I could not not get a full compliment of oxygen to my lungs, and that worried the heck out of me. And as I said, with my maternal genetics, thinking of heart issues was on my mind each time this happened.

As I said, I cannot remember what my doctor called it at the time, but it started with a "P". mean this was over 55 years ago, and I know it was not Paracarditis. It was not fluid around my heart, but bad pains that were aggravated by my now being able to get a full breath because of my spasms.

Something I said obviously didn't set well, but it was not because I was confused, I was only telling my story. It was not meant to tell others what they are doing right or doing wrong. I have never done that I don't intend to start doing it now.

Appreciate your comment.

hckynut(john)

Hi @hckynut. I think Noel was just clarifying that costochondritis is not something to do with "lifestyle." It is a painful condition that sometimes takes weeks to resolve. I had it first back when I was in my twenties. No one really knows what causes it. It is an inflammatory condition.

John, I wonder if you were diagnosed with pleurisy? Another very uncomfortable condition.....

Hope you are doing well...

hckynut · ‎03-10-2010

@Trinity11

Pleurisy, that is exactly what it was called. I just could not think of the word, but I knew well the pains I had from it. Those pains I did not experience with either of my 2 heart attack, but it was very worrisome to me. My doctor at the time put me on the Valium Yellow Tabs(1mg?) for the spasms.

The spasms worsened the Pleurisy episodes.
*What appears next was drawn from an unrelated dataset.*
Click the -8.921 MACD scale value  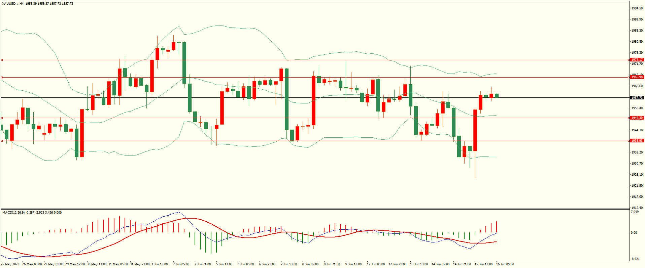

Short of breath and chest pain and I was maybe in my mid 20's at the time. I was working Graveyard Shift and there was nobody in the Medical Department for us 3rd shift workers, only the day and 4-Midnight workers had that benefit.

Thanks for letting me know what it was as I don't know that I would have ever remembered it. At that time it was very concerning to me and I didn't want to say anything to my mother about it. She had her much more serious health issues than to have to worry about me.
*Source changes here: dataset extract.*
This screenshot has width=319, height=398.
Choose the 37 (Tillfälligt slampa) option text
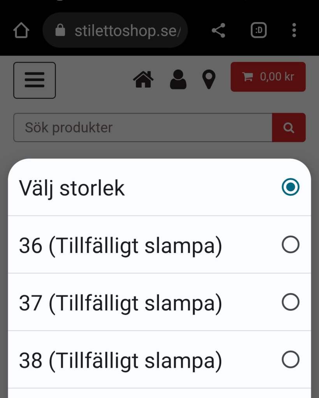pyautogui.click(x=120, y=303)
Appreciate your help with this,

hckynut(john)

Trinity11 · ‎11-16-2014

@hckynut wrote:
@Trinity11

Pleurisy, that is exactly what it was called. I just could not think of the word, but I knew well the pains I had from it. Those pains I did not experience with either of my 2 heart attack, but it was very worrisome to me. My doctor at the time put me on the Valium Yellow Tabs(1mg?) for the spasms.

The spasms worsened the Pleurisy episodes. Short of breath and chest pain and I was maybe in my mid 20's at the time. I was working Graveyard Shift and there was nobody in the Medical Department for us 3rd shift workers, only the day and 4-Midnight workers had that benefit.

Thanks for letting me know what it was as I don't know that I would have ever remembered it. At that time it was very concerning to me and I didn't want to say anything to my mother about it. She had her much more serious health issues than to have to worry about me.

Appreciate your help with this,

hckynut(john)

@hckynut.....yes, I had pleurisy after I contracted pneumonia. It was no picnic, so I understand what you are saying. It must have really been difficult working during the illness.